Without letting the opponent see, a player would place a given number of kernels in his hand and close it. Holding out the closed hand, the player would start an exchange:
- Player One: “Jack in the Bush.”
- Player Two: “Cut him down.”
- Player One: “How many licks?”
At this point, Player 2 would guess a number. Player 1 would then reveal the amount of kernels in his hand.
If Player 2 guessed too low or two high, that player would have to supply the amount of kernels to make the number even. For example:
- if Player 1 had five kernels in his hand and Player 2 guessed seven, then Player 2 would have to give Player 1 two of his kernels;
- if Player 2 guessed two, then Player 2 would have to give Player 1 five kernels;
- if Player 2 guessed the exact number, in this case five, Player 1 would have to give Player 2 all five kernels.
Then it would be Player 2’s turn.
It seems like we played this game a lot during a few summers spent on visits. I can’t really remember playing it at home. And, if this sounds like a dull game, keep in mind that this was a time when there were just 3 television channels on a clear night, and all channels stopped broadcasting around midnight.
But I’m curious to the game’s origins. Was this game just one that was played in the area (Boones Mill, Virginia)?

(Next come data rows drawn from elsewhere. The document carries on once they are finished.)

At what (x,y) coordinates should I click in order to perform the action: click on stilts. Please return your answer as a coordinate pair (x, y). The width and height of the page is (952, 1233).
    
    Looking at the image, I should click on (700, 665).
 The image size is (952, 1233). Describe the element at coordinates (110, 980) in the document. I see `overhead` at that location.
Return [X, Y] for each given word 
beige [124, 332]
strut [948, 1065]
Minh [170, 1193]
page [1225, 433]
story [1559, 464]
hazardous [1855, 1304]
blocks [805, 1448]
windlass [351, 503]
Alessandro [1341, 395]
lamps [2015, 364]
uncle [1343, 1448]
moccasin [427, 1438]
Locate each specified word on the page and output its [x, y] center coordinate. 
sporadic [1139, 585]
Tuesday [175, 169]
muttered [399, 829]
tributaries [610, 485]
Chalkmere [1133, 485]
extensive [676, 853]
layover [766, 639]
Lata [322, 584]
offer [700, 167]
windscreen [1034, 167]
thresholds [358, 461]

Was it played in different parts of the country with different elements? I found a reference to the game on a page about Dry Fork. It mentions Buckhorn Mountain, which is in Washington state. So it seems like the game was pretty popular at one time.
Now that I have young children, I’d like to eventually teach them the game and I’d like to know some context.
Does anyone know the history of Jack in the Bush?